本文 ->
ビジネスわかったランド (総務・庶務)

文書・通信事項

文書類の上手な保管法は
 会社の文書は、ただ単に保管しておくだけでは意味がない。会社の文書を保管する目的は、個人の業務に関する経験を組織の経験として総合化し、企業としてのノウハウを蓄積することだからである。
そのためには、文書がきちんと分類・整理されていて、誰もが容易にそれらを取り出して利用できるように保管されていなければならない。

<< 文書の分類・整理・保管の進め方 >>

文書の分類・整理・保管の原則
文書を分類し、整理し、保管していく際の基本となるのは、次のような原則である。
1.総合の原則
プロジェクト等の進行に伴い散逸していた文書を一か所に集める。
2.相互排除の原則
重複している文書がある場合は、1つだけを残して、余分なものを廃棄する。その際、書込み等があれば転記しておく。

データ抜粋 ->
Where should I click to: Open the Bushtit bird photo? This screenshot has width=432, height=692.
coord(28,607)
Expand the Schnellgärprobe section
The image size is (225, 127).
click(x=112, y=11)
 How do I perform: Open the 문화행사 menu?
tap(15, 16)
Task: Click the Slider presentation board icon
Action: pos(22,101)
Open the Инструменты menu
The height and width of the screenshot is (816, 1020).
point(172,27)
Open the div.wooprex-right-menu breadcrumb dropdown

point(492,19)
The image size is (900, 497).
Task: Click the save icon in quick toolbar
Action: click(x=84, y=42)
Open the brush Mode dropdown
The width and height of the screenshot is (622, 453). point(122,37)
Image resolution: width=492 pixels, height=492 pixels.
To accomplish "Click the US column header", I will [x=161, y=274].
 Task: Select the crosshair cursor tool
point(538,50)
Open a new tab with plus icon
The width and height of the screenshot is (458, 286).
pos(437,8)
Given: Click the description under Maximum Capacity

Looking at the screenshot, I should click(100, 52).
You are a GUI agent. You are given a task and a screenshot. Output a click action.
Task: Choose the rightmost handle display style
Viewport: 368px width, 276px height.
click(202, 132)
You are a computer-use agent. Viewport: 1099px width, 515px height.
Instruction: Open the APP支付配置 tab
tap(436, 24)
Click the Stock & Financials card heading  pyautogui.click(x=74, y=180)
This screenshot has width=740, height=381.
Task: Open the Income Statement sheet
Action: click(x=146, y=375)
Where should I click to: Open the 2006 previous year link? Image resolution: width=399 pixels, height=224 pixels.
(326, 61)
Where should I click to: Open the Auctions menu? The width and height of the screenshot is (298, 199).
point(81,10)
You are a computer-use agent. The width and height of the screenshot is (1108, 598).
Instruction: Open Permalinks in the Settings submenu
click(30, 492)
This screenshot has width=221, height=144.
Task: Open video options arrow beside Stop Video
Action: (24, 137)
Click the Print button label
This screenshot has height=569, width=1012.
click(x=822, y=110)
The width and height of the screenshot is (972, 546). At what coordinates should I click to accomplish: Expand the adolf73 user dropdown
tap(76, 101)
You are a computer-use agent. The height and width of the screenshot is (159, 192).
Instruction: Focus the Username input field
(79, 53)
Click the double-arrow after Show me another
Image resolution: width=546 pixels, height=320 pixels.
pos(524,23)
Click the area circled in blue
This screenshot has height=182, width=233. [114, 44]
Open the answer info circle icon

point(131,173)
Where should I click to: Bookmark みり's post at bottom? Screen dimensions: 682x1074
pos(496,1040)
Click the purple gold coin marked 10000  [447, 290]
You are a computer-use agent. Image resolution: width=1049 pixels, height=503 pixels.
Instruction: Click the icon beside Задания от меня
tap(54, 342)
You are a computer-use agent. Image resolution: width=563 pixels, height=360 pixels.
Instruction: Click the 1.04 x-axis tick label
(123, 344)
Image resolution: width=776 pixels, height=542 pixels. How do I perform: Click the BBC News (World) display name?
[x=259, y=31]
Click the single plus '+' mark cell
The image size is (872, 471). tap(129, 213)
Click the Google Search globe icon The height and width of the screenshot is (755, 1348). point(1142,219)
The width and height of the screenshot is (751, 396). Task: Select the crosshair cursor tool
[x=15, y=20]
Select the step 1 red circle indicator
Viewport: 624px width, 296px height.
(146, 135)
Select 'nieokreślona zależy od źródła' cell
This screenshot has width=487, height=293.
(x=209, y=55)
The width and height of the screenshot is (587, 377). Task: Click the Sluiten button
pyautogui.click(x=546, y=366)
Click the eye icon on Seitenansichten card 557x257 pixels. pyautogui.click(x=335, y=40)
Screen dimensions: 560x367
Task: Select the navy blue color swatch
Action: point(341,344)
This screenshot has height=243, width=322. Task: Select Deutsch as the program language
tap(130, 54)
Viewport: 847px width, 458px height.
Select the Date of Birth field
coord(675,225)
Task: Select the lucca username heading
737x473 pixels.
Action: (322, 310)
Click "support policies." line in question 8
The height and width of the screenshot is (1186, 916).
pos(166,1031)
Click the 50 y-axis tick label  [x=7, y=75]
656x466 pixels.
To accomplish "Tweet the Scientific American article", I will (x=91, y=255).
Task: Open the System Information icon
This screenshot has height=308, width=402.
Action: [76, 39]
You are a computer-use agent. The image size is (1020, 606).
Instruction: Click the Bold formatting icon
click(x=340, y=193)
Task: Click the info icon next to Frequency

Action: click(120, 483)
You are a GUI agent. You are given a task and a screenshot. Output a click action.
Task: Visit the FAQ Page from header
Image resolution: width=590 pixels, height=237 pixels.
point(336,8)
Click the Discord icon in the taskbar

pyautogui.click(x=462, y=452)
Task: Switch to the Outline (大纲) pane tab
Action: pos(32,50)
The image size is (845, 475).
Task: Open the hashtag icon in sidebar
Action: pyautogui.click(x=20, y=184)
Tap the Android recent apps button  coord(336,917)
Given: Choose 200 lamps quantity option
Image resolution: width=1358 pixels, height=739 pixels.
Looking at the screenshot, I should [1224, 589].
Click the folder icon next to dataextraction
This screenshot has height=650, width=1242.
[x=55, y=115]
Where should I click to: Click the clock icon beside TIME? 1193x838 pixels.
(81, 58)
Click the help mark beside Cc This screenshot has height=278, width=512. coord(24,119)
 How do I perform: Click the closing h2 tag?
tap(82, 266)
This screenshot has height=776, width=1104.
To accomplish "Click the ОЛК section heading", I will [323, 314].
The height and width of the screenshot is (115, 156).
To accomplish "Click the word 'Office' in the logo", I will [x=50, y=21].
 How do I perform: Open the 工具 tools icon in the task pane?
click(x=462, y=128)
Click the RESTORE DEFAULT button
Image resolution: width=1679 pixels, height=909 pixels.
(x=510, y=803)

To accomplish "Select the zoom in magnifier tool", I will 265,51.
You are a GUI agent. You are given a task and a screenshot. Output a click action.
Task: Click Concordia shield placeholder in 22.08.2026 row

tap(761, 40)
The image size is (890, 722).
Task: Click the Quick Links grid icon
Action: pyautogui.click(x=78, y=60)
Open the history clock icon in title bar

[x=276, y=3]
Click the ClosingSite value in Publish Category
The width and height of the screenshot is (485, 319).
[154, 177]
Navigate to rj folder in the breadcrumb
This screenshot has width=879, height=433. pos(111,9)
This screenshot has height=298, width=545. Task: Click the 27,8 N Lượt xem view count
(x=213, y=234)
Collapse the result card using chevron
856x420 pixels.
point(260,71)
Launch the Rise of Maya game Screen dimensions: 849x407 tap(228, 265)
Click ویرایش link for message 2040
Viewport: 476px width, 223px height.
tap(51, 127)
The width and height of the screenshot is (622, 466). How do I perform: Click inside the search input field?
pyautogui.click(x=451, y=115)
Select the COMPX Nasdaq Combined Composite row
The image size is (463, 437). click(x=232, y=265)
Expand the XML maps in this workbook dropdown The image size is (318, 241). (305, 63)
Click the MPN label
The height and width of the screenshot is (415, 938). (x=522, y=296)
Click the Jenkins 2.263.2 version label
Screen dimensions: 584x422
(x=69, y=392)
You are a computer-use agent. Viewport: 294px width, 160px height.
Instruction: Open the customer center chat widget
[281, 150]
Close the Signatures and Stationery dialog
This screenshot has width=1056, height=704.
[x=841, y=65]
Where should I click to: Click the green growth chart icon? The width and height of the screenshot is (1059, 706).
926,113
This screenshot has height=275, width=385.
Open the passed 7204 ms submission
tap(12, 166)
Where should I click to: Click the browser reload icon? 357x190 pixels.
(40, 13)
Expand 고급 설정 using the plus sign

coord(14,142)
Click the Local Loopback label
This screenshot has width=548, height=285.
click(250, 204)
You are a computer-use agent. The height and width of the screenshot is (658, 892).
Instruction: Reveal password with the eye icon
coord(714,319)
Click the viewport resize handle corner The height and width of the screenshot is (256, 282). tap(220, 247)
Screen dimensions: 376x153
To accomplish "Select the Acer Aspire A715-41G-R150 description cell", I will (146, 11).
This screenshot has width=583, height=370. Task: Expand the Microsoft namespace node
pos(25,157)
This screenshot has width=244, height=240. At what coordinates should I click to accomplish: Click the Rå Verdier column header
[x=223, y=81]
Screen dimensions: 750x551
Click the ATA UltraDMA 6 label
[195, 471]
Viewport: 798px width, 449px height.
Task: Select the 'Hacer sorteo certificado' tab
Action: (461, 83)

設問一覧 ->
**A.** 本文によると、会社の文書を保管する目的は何か。
**B.** 本文の「文書類の上手な保管法は」から「管されていなければならない。」までをすべて、「ノウハウ」を「知見」に置き換えて更新してください。

解答例 ->
**A.** 個人の業務に関する経験を組織の経験として総合化し、企業としてのノウハウを蓄積すること。

**B.**
文書類の上手な保管法は
 会社の文書は、ただ単に保管しておくだけでは意味がない。会社の文書を保管する目的は、個人の業務に関する経験を組織の経験として総合化し、企業としての知見を蓄積することだからである。
そのためには、文書がきちんと分類・整理されていて、誰もが容易にそれらを取り出して利用できるように保管されていなければならない。